Writing fiction wasn’t something I thought I could do until a character named Maisie Dobbs presented herself for consideration. Prior to writing my first novel, Maisie Dobbs, I was a writer of non-fiction, of op-eds, essays and articles, and I thought that if ever I attempted a book, it would be a biography, or on a broad subject in connection with women’s history, which has been a particular interest since childhood. However, one day on my way to work – and most writers have day jobs; mine was in sales – I was stuck in dreadful traffic. Nothing was moving so I allowed my mind to drift. I can still see and feel that moment when, in my mind’s eye, I saw a woman dressed in the garb of the mid-1920’s exit Warren Street tube station in London. She stopped to buy a newspaper from a stall – I could hear her conversation with the newspaper vendor – and then she walked along the street to a grim, smoke-stained Georgian house, took out an envelope with two keys and entered. Suddenly I could hear car horns sounding around me and realised the stalled traffic had moved on and I was holding up every car behind me. One man rolled down his window and shouted, asking if I was waiting at the light for any particular shade of green! I sped on my way, but by the time I arrived at work, I had the whole story in my head.
I’ve often thought about that experience and have considered it to be a moment of “artistic grace” – as if I had been chosen by a character to tell her story. However, I don’t believe those moments happen in a vacuum. My interest in women’s history had been focused on the time just before the Great War right through to the Seventies. The years following the First World War represented a time of enormous change in almost every sphere of life, and particularly for the women who came of age during the war. They were not only the first generation of women to go into war work in modern times, but that war ensured their lives would never be the same as experienced by their mothers and grandmothers before them, not least because so many would remain single due to the number of men of marriageable age who were killed or profoundly wounded in the war. Women moved into public life as never before, and during the war barely a field of endeavor was left untouched by a woman’s hand. What an amazing opportunity I had, to write about a woman who had seen death of a most terrible kind at an impressionable age when she worked as a nurse at the Western Front, and then to see how she might grow and change over the years. That was the challenge before me.
When I began to write Maisie Dobbs, I thought it would be the only book I would ever write. I had no thoughts of a series. However as I was writing, various thoughts and ideas were coming to me that I realised had no place in the narrative as it unfolded, so – being a hoarder – I kept those ideas in a file on my computer desktop labeled “Fragments.” I added to it with sections I decided to delete, perhaps a descriptive paragraph here or dialogue there. After I finished the manuscript I set about finding an agent, which meant a lot of research and sending out query letters, and after I’d landed the agent, and then later a publisher, the book went into production. On that day my new editor called me and asked what ideas I had for the next book in the series. I confess, I had to tap-dance, and said I would call her back later. In a slight panic, I took that fragments file and printed out every single page, whether it contained a descriptive paragraph, a scrap of dialogue or just a few words. I placed the pages across the floor and began moving them around, and soon realized I had the vital seedlings for another six stories featuring Maisie Dobbs. I just had to grow them. That’s when I knew I had an important decision to make. What sort of series did I want to create?

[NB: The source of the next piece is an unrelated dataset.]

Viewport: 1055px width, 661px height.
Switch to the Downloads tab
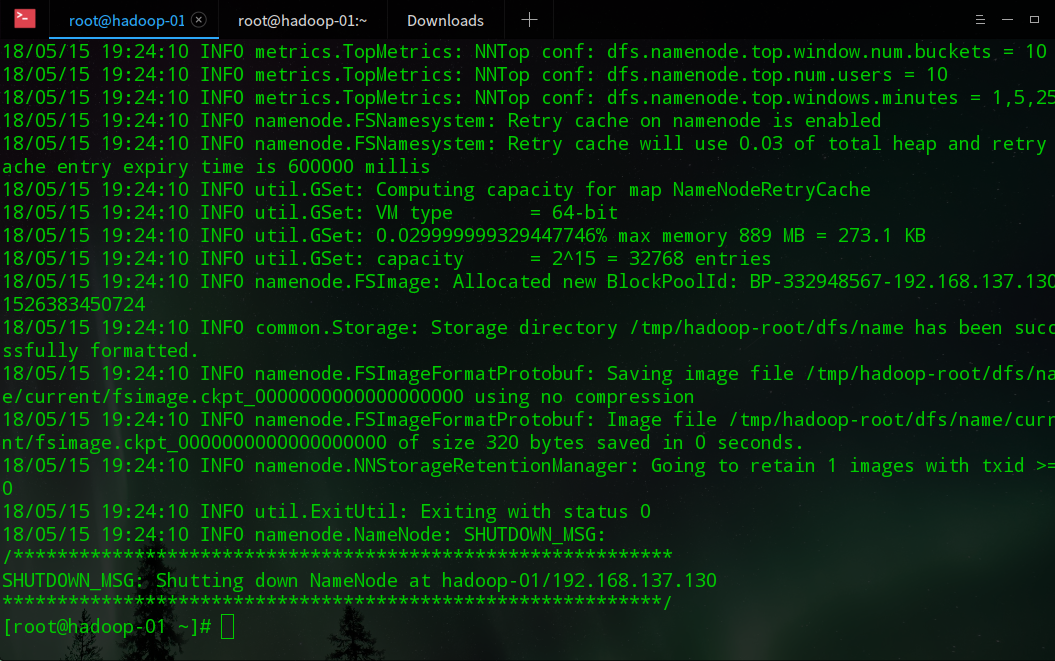coord(445,20)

I knew this – that I wanted to continue to shape not only a main character, but the ensemble cast of characters. I wanted them to grow and change over time, and I wanted to find out not only how they might be impacted by what comes to pass as a result of Maisie Dobbs’ work, but how they are affected by the events of their day; by what happens in their personal lives, and how relationships between characters might develop. We are all impacted by the events of our time, so I could not ignore the truth of the matter or the possibilities for me as a writer.
In addition to my file of fragments, I started a notebook where I maintained a log of themes I might want to incorporate along the way of major events in the world, and simple points such as weather at a certain time, the price of household goods, what was popular on the radio or in local and regional newspapers. However, more than anything, I found that as much as I created the character of Maisie Dobbs, so she revealed herself to me. The same was true, perhaps to a lesser extent, with the other characters readers have come to know as they have read through the series.

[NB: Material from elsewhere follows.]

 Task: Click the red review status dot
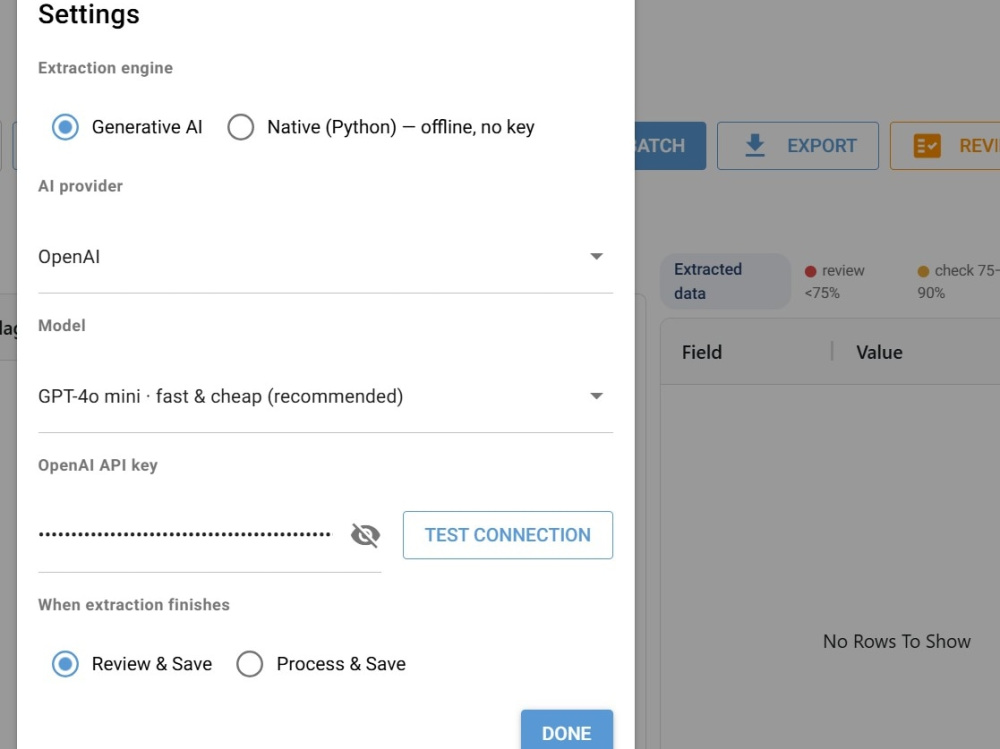point(811,271)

I’m often asked about my research – I’ve done a great deal of both primary and secondary research for my work, and my best advice is to treat research as if it were an iceberg – only 7% of it should be above the surface. Just because you’ve learned something doesn’t mean you have to use it – instead trust that it will inform every word you write.
(c) Jacqueline Winspear
Author photograph (c) Stephanie Mohan
Maisie Dobbs appears in Jacqueline Winspear’s new novel, A Sunlit Weapon:
October 1942. Jo Hardy, an Air Transport Auxilliary ferry pilot, is delivering a Spitfire to Biggin Hill Aerodrome, when she has the terrifying experience of coming under fire from the ground. In a bid to find out who was trying to take down her aircraft, she returns on foot to the area, and discovers an African American soldier bound and gagged in an old barn. A few days later another ferry pilot crashes and is killed in the same area of Kent. Although the death has been attributed to ‘pilot error’ Jo believes there is a connection between all three events – and she wants desperately to help the soldier, who is now in the custody of American military police.
Jo is advised to take her suspicions to Maisie Dobbs. As the psychologist-investigator delves into the case, she discovers the attempt to take down ferry pilots and the plight of the black American soldier are inextricably linked with the visit to Britain by the First Lady of the United States, Eleanor Roosevelt. Maisie must work with speed to uncover the depth of connection, to save the life of the president’s wife and a soldier caught in the crosshairs of those who would see them both dead.
Order your copy online here.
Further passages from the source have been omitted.